Father Pavel Bliznetsov (born 26 September 1913, Tambov, Russian Empire - died on 24 September 1989, Gundelfingen, Germany) was a Russian Eastern Catholic priest.

==Biography==

Born on 26 September 1913 in Tambov, Russian Empire. Pavel Bliznetsov was baptized and was brought up in the Orthodox faith, but as a young man lost his faith and became an atheist. He received higher education of an engineer and a military pilot during World War II and was drafted into the Red Army, but in 1942 he was captured and was put in a German concentration camp. After escaping from the camp Bliznetsov went to Rome, where he subsequently met with Philippe de Regis and converted to Catholicism.

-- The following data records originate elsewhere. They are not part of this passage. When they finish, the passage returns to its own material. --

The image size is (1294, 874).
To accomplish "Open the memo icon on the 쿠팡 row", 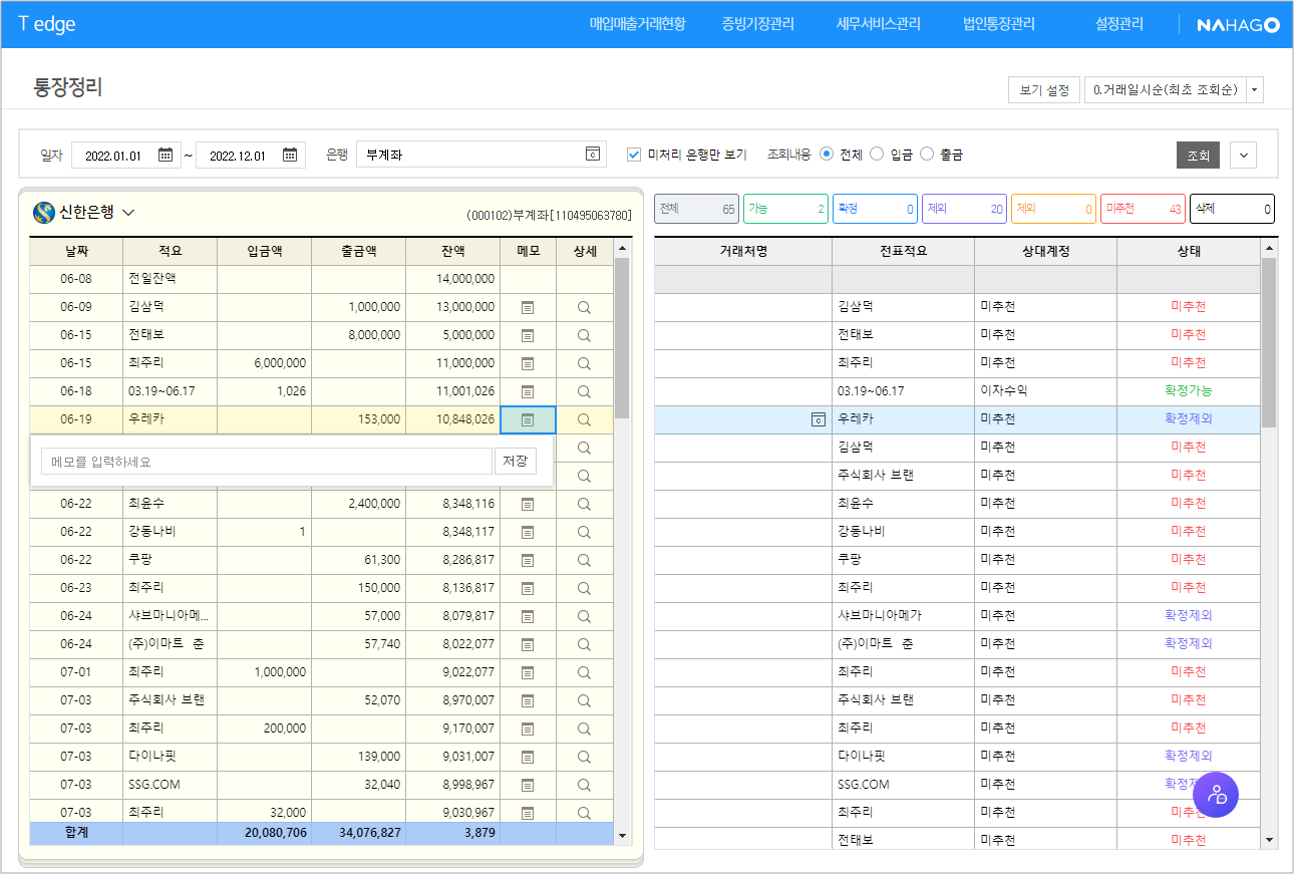I will 527,560.
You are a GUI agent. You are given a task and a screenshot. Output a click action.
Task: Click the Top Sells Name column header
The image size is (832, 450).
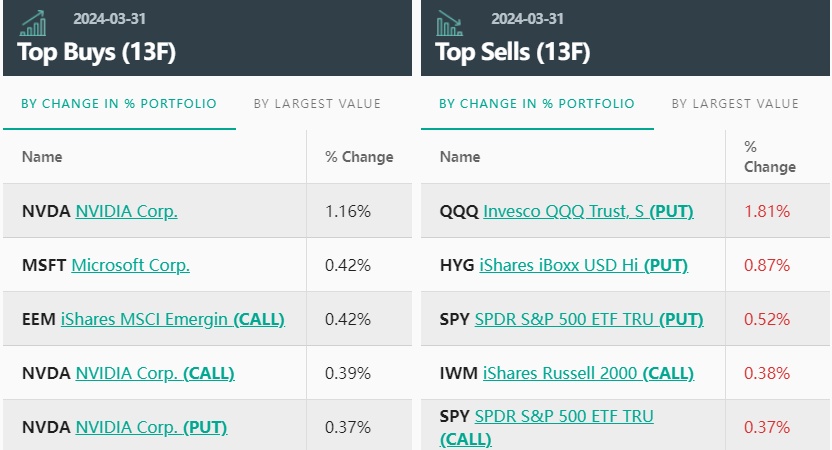pyautogui.click(x=460, y=157)
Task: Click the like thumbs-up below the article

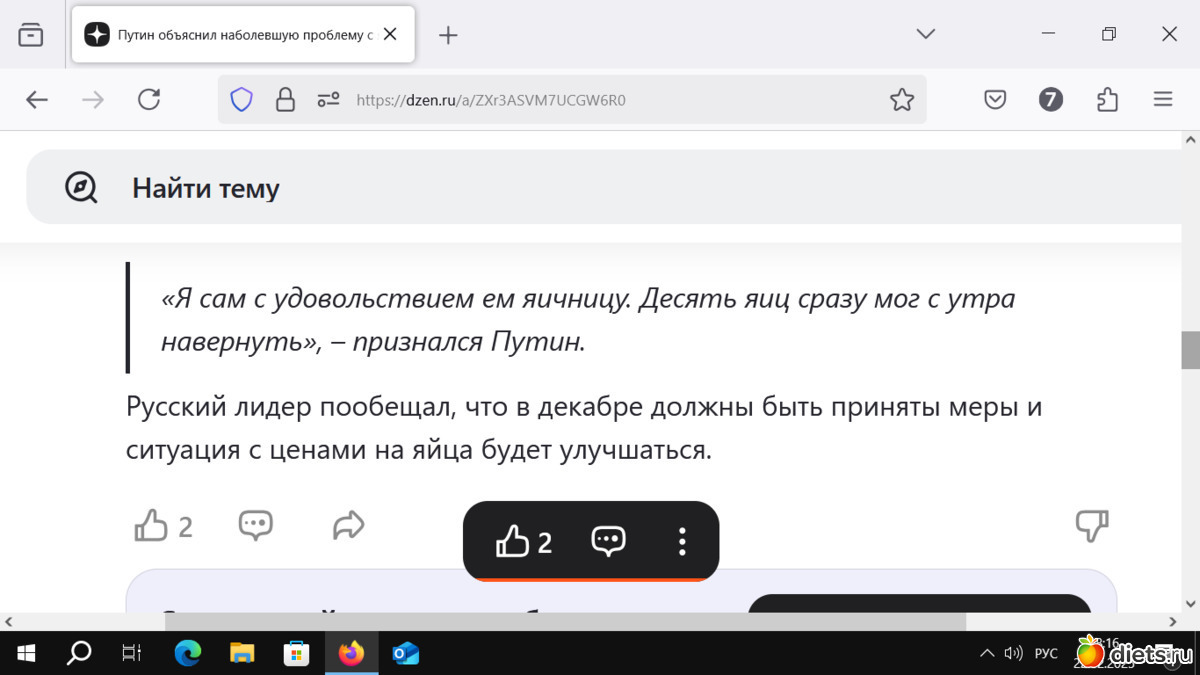Action: pos(151,525)
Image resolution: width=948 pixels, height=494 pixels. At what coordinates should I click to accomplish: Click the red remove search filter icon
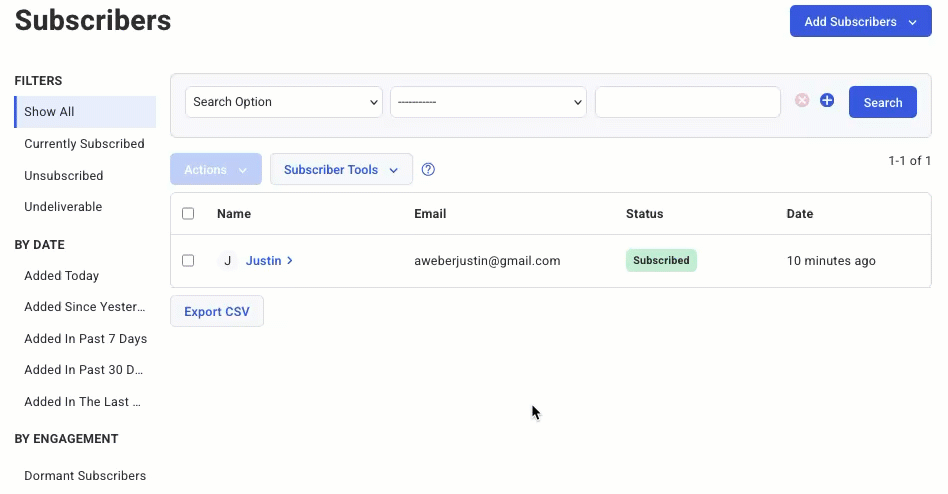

In 1951 after the end of Russicum he was ordained a priest of the Byzantine rite. Father Bliznetsov served in Fatima and Germany where he created a pastoral center in Gundelfingen (Freiburg im Breisgau). He died in Gundelfingen on 24 September 1989.

==Works==

God's ways are inscrutable (Brussels, 1952, under the name P. Didymus)

==Sources==

God's ways are inscrutable. - Brussels: A Life with God in 1952 (under the pseudonym P. Didymus) (Reissue - Brussels, 1995).

The Catholic Encyclopedia. T. 1. - M., 2002. pp. 616–617.